Since I'm a Prime member, I really haven't paid attention to anything other than the 1 or 2 day shipping, but am I remembering incorrectly that the standard shipping for the Kindle was 2 day? I think that may be what has me confused.


----------



## Gary Edward (Dec 8, 2008)

Yay! I'm one of the three (lol) who won't get it until after the 26th - but order way back (Dec 6th for me).  I refuse to pay more that $8.00 for shipping.  

However, if I don't get it on March 2 (due date) - I will implode.


----------



## Lalaboobaby (Dec 31, 2008)

My est. delivery is the 25th of February.  I originally ordered on January 3rd with a date at that time of February 26 - March 16th.  With the new Kindle announcement, I changed to next day delivery and changed the shipping location to my job.  My co-workers are interested in seeing my Kindle.  I'm still thinking of a name for it : )


----------



## Gruntman (Feb 9, 2009)

I couldn't stand to wait either and changed my order to next day.  I hope you have a lot of fun showing off your new toy to all of your envious coworkers.

Unfortunately due to a moment of weakness I am going to have to name mine Hugh(or Hibbing, not clear on which) in order to keep an embarrassing happy dance video from being released to the public


----------



## intinst (Dec 23, 2008)

Just to be safe, you should name it Hugh Hibbing.


----------



## Gruntman (Feb 9, 2009)

intinst said:


> Just to be safe, you should name it Hugh Hibbing.

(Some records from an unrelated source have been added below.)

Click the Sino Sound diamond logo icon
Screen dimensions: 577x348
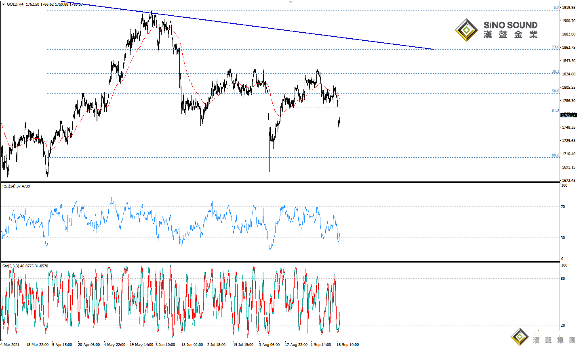467,30
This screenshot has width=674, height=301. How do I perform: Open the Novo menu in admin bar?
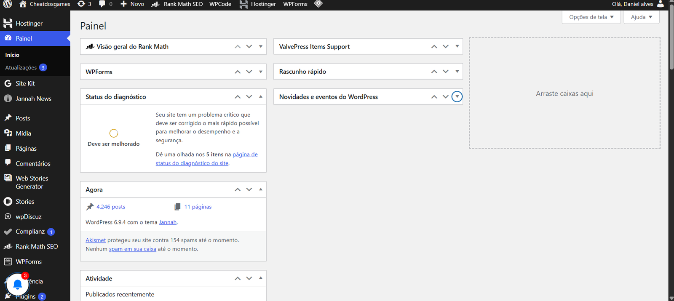click(132, 4)

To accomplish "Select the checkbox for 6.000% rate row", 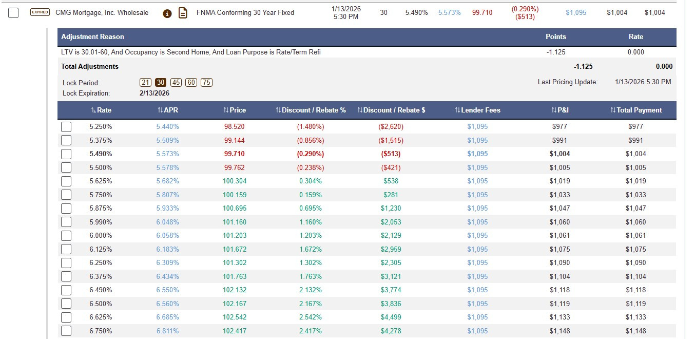I will (66, 235).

your probably right better safe than sorry, LOL


----------



## KerryLynne (Jan 17, 2009)

My Kindle has been on order since Dec. 14th and I have 2 day shipping so it should arrive on my birthday the 26th! Bad news though - on Friday I found out I'll be out of town the 25-27th on a business trip. My hubby is already teasing me that he gets to play with my Kindle before me! I just can't win, but I've waited this long, what's a couple more days?


----------



## stargazer0725 (Feb 10, 2009)

I ordered around lunch on the 10th.  Since I am: 1) Kindless (since I sold my K1), and 2) An Amazon Prime member, I paid $4 for overnight shipping and am expecting it delivered the 25th.


----------



## Leslie (Apr 7, 2008)

KerryLynne said:


> My Kindle has been on order since Dec. 14th and I have 2 day shipping so it should arrive on my birthday the 26th! Bad news though - on Friday I found out I'll be out of town the 25-27th on a business trip. My hubby is already teasing me that he gets to play with my Kindle before me! I just can't win, but I've waited this long, what's a couple more days?


My advice: cancel the business trip. People have got to have their priorities you know!

L


----------



## ELDogStar (Dec 19, 2008)

I am one of the longest waiting.
Since it is a gift I can only make an assumption, but I figure it is correct.
It was ordered by a friend that is a Prime Member and I will presume she did not pay for 1 day shipping when the back order was 3 months long!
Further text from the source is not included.